Je n’utiliserai pas le mot « génocide », puisqu’il s’agit d’un terme juridiquement circonscrit, mais la notion de « massacre de masse », plus appropriée avant qu’un tribunal international ne décide de l’emploi ou pas du mot « génocide ».

Toutefois cela ne change rien. Cette recherche de justice, pour avoir un sens, devrait concerner l’ensemble des victimes, quelle que soit leur religion. Et il n’est fait aucune mention, ni dans l’exposé des motifs de la présente proposition de résolution ni dans son dispositif, des autorités syriennes sous la houlette de Bachar el-Assad, de ses alliés, les Russes, et des milices étrangères, qui commettent quotidiennement des crimes de guerre, notamment à Alep.

Si notre compassion va légitimement aux souffrances des minorités chrétiennes et yézidies, on ne peut pas faire l’impasse sur ce que subissent, pour leur part, les populations civiles d’Alep.

J’ai rencontré ce matin M. Brita Hagi Hassan, président du conseil local des quartiers rebelles d’Alep-Est. Il a redit la nécessité de mettre en place immédiatement un corridor humanitaire afin de permettre aux dizaines de milliers de civils, assiégés et bombardés par les forces syriennes et russes, de quitter la ville.

Selon lui, « 250 000 civils sont menacés de mort. Dans les quartiers repris par les forces du régime et les milices iraniennes, il y a des exécutions sommaires, des règlements de compte, tous les jeunes hommes de moins de 40 ans sont arrêtés. Le régime pratique la politique de la terre brûlée pour massacrer la population d’Alep et l’occuper ensuite. »

Notre silence reviendrait à faire de nous leurs complices involontaires. L’histoire est remplie de ces silences qui ont permis le pire de ce dont l’humanité est capable.

À nous de lever le silence pour que les auteurs des crimes contre les victimes civiles soient également traduits devant la Cour pénale internationale.

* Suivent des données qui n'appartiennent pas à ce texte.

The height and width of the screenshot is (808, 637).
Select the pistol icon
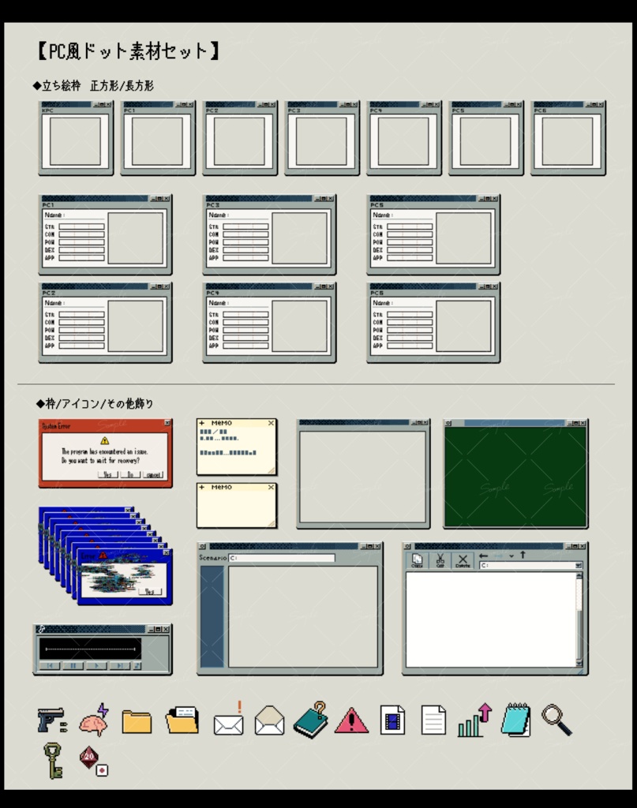point(50,719)
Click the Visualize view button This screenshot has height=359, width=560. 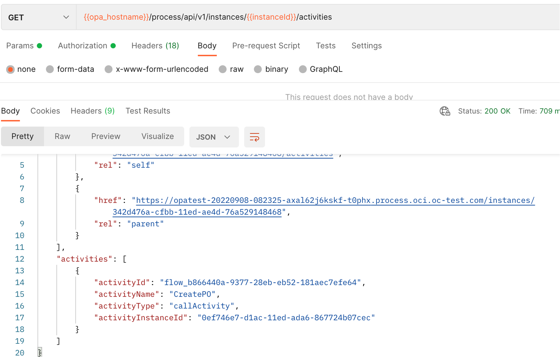pyautogui.click(x=157, y=136)
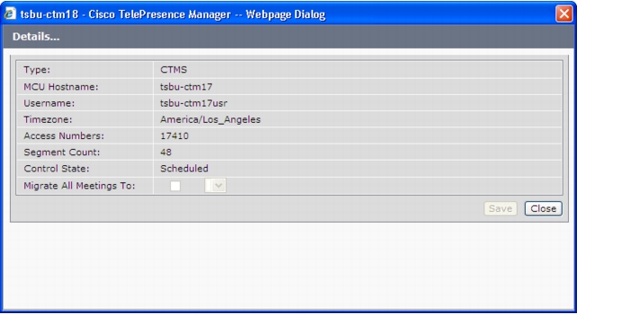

Mais on entre là dans le domaine politique puisque, pour le demander, encore faudrait-il savoir de quel côté de l’échiquier on se place, si nous soutenons les forces de Bachar el-Assad et de ses alliés russes ou non.

Pas de demande de justice pour les uns sans demande, aussi, pour les autres.

À l’aune des réserves que je viens d’exprimer, les voix du groupe écologiste se porteront majoritairement vers l’abstention, certains de nos collègues votant en faveur de la proposition de résolution.